2026-07-14T09:58:30Z

Uber is strategically expanding beyond its core mobility and delivery services, launching new ventures in travel and establishing a dedicated data-gathering unit called AV Labs. In an interview, Chief Product Officer Sachin Kansal detailed how the company is integrating hotel bookings via Expedia and other travel-related features, positioning travel as the "third leg of the stool" alongside rides and eats. This diversification signals a deliberate move to leverage its massive user base while simultaneously building a defensible data moat in the burgeoning autonomous vehicle sector, complicating its relationship with partners and competitors like Waymo.

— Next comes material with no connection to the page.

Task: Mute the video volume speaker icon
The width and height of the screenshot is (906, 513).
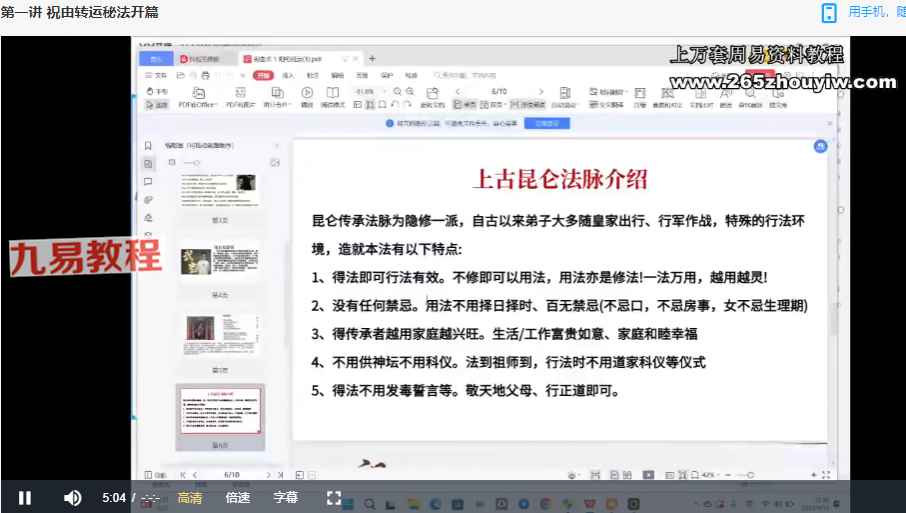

Operationally, Uber's strategy involves both user-facing additions and backend infrastructure plays. While consumers see new options like boat rentals and concierge shopping, the company is also quietly building out financial tools for its drivers, like the Uber Pro debit card. More critically, the six-month-old AV Labs is deploying a fleet of sensor-equipped vehicles to collect millions of miles of driving data. This data is intended to help solve the "long-tail problem" for AV partners by capturing edge cases. Separately, Uber is creating a new revenue stream by using its network of drivers to perform data-labeling tasks for external Gen AI companies, a commercial relationship the company is "extremely bullish about."

Uber's Strategic Initiatives

  • Travel Expansion: Deep integration with Expedia for hotel bookings, plus boat rentals and concierge shopping features.
  • Financial Services: The Uber Pro card for drivers and couriers, with experiments underway for merchants.
  • AV Labs: A new business unit deploying sensor-equipped vehicles to gather vast amounts of driving data for AV partners.
  • AI Data Labeling: A commercial service where Uber's earner base labels data, including audio transcription, for Gen AI companies.
  • AI-Powered Features: In-app assistants for earners to find demand, grocery cart creation via text, and voice-activated ride requests.

These initiatives position Uber less as a direct builder of autonomous technology and more as an indispensable platform layer for the entire ecosystem. By focusing on owning the "race tracks"—the data, operational expertise, and user interface—Uber gains significant leverage over various L4 autonomy providers. This hybrid network approach, combining human drivers with AVs from multiple partners, allows the company to balance supply and demand while avoiding the immense capital expenditure of developing its own self-driving cars. For the broader AI market, Uber's data-labeling service demonstrates how gig economy platforms can be repurposed to feed the massive data appetite of modern AI model development.

Uber's strategy is shifting from being just a logistics network to becoming a data and operations platform, using its massive scale to create new revenue streams in AI training and autonomous vehicle development while carefully avoiding the capital-intensive race to build its own self-driving technology.